◆ **What the exercise asks**:
The expected response is a copy of every line in the entries below that includes the word "beside".

═══ Data ═══

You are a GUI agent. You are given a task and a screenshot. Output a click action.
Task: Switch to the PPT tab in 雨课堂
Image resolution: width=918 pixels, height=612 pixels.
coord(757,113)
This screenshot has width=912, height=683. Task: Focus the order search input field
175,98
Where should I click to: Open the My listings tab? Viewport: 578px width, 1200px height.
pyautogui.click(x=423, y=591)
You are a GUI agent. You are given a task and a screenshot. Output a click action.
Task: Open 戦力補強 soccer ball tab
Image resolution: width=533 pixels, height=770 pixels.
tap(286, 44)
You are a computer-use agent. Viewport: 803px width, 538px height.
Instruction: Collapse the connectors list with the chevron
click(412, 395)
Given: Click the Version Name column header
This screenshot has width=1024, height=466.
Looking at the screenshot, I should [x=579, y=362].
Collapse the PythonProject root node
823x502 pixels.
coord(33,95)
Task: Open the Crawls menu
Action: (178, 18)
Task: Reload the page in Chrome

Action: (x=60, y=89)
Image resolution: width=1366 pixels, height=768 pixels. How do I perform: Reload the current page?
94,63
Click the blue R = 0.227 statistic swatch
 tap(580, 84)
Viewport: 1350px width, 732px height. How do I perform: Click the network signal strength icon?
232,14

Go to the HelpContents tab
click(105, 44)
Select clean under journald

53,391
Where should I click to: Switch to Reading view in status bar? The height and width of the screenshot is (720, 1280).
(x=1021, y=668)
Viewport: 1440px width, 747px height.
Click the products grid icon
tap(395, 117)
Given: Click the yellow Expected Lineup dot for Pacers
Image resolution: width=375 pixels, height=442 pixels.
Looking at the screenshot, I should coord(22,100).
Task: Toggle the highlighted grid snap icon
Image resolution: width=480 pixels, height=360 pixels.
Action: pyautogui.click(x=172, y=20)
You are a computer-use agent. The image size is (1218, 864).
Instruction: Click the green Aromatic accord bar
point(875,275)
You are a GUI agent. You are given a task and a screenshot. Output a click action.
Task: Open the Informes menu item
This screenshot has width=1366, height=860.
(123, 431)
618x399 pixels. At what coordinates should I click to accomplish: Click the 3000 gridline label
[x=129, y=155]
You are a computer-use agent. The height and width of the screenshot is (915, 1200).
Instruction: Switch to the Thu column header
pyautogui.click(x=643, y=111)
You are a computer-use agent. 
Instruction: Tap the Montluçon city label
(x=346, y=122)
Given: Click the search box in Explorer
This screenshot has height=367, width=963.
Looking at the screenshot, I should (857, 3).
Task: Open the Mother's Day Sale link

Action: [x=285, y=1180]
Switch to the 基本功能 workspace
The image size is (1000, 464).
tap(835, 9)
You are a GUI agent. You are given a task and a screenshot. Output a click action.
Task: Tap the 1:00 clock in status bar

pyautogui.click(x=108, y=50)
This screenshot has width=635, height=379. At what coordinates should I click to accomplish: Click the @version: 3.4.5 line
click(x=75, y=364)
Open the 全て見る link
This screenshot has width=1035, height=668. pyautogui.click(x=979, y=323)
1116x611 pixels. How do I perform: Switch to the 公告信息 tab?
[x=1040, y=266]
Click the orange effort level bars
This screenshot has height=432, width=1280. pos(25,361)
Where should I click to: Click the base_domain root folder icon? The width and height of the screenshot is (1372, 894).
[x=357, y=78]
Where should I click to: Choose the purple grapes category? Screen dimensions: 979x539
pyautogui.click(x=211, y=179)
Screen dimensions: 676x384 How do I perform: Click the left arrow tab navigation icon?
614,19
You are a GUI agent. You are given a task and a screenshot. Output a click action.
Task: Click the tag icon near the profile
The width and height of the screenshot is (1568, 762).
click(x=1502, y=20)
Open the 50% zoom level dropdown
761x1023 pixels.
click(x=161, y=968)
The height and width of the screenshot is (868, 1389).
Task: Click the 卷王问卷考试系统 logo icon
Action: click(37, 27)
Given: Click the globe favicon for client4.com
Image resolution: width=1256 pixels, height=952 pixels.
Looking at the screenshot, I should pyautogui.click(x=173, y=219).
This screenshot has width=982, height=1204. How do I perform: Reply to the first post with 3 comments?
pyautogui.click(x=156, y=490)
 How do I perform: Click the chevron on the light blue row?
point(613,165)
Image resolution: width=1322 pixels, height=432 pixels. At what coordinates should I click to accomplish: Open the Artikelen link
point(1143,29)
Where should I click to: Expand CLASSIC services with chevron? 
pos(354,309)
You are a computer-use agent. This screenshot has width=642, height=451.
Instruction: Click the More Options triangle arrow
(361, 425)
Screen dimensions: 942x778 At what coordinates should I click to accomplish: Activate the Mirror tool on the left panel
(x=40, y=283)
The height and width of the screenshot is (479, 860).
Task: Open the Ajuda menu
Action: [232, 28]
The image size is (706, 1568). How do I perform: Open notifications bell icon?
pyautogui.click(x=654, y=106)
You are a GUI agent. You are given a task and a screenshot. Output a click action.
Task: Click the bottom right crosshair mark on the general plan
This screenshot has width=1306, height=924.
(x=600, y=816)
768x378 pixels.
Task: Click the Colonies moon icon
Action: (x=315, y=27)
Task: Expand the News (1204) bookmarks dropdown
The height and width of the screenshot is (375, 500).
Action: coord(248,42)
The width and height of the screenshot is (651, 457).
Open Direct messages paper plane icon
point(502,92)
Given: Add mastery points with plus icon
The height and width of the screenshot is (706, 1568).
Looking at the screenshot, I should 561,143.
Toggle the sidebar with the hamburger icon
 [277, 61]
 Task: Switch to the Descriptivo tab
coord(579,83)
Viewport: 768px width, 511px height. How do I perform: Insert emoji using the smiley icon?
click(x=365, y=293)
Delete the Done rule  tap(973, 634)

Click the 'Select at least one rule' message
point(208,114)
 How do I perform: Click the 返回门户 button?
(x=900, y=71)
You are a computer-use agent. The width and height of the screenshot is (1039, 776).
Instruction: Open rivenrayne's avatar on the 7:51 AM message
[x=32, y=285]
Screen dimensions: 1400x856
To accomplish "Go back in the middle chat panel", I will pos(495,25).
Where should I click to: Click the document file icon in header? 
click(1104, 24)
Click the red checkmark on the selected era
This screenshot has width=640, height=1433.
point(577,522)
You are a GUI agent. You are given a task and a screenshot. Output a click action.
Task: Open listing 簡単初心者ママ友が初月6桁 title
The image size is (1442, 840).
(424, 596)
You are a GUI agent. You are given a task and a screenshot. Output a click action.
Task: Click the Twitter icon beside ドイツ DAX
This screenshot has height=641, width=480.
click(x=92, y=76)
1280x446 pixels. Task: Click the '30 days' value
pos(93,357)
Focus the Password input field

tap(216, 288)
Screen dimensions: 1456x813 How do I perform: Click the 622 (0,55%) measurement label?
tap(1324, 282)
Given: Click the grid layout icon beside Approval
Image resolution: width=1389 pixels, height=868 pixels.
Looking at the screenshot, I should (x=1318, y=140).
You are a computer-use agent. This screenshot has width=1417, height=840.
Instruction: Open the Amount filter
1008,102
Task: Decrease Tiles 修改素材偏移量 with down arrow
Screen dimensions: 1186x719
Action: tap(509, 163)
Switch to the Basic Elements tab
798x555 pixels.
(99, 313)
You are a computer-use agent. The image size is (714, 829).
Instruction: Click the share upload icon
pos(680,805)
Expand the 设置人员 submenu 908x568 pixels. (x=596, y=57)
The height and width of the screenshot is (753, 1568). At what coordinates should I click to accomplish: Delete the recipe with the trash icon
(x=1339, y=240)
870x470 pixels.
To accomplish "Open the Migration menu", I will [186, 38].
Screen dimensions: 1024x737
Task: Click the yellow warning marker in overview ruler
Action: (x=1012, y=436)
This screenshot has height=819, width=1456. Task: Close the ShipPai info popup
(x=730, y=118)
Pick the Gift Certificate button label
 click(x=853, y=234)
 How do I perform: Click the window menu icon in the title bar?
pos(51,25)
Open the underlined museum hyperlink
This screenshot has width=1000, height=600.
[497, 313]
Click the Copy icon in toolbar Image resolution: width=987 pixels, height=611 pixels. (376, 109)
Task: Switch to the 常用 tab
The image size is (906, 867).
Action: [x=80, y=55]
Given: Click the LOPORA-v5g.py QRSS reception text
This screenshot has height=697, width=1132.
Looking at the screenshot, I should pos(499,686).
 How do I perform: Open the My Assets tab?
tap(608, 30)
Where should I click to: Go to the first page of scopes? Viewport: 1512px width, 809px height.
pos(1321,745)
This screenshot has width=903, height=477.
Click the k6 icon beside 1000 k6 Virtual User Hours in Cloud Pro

═══

◆ **Response**:
Task: Click the Twitter icon beside ドイツ DAX
Given: Click the grid layout icon beside Approval
Click the k6 icon beside 1000 k6 Virtual User Hours in Cloud Pro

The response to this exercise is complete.